Now it's not by definition impossible that the same permutation can be chosen by a key, but it is pretty unlikely. Such a key would be considered an equivalent key or - less specifically - a weak key. Many algorithms are designed to disallow weak keys. If it is possible to have the same permutation then it is likely to be present by design; you won't find one by chance alone.

Finding two keys that map a single specific plaintext to identical ciphertext or vice versa is much more likely. It depends on the block cipher details if this is anywhere near possible see this discussion on AES for more information.

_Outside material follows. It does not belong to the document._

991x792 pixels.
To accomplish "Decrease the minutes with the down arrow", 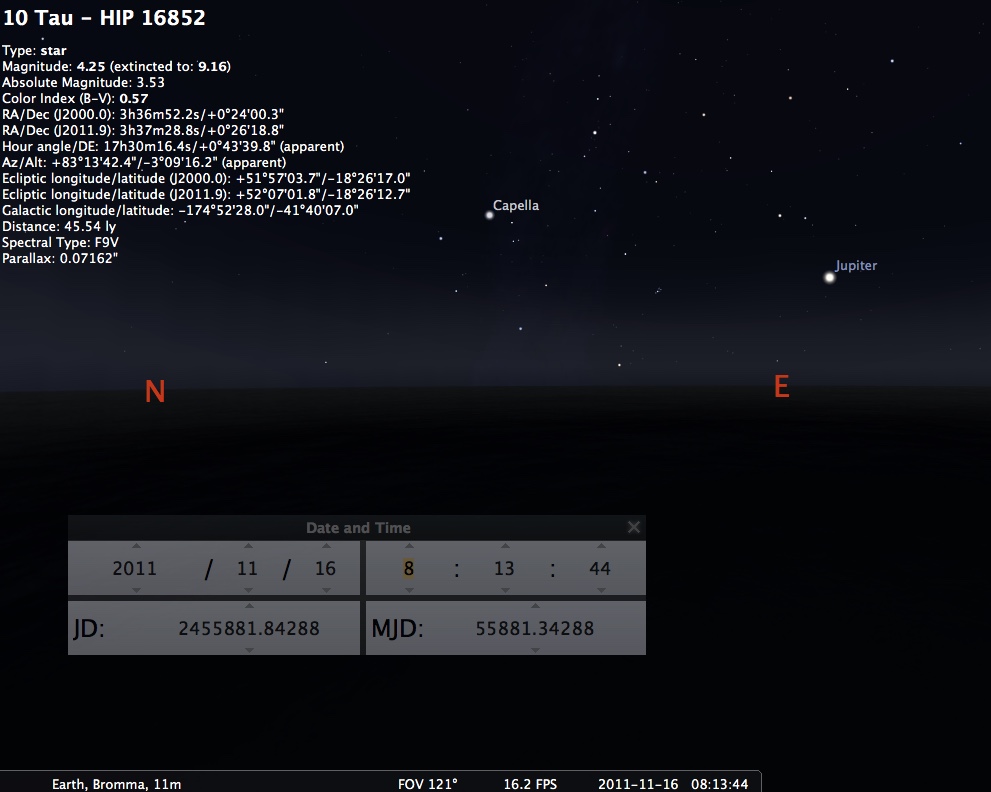I will (504, 590).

For stream ciphers the question is somewhat more difficult. It probably suffices to say that the output of the stream cipher is determined by a key and an IV (sometimes fused into one, for instance in RC4). If the size of the key, IV and internal state of the stream cipher are large enough, you should not be able to find a large amount of repetition in the key streams generated for separate key / IV pairs.

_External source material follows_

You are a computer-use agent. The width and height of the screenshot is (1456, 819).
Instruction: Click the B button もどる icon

It will be possible to find keys that generate small amounts of identical key streams. This is easy to see; about half of the keys should decrypt a single bit correctly. It may be impossible to determine if you'd have generated the correct plaintext though; you'd have to determine the two keys in advance.

The idea expressed above would also work for a block cipher in a streaming mode of operation such as CTR (counter mode).


These kind of questions have been asked, but they are tricky to find if you don't know the right terms - and probably even if you do.

Related is the question if algorithms contain back doors. In that case the attacker should be able to decrypt whatever the key value is though.

Deniable encryption is another somewhat related term.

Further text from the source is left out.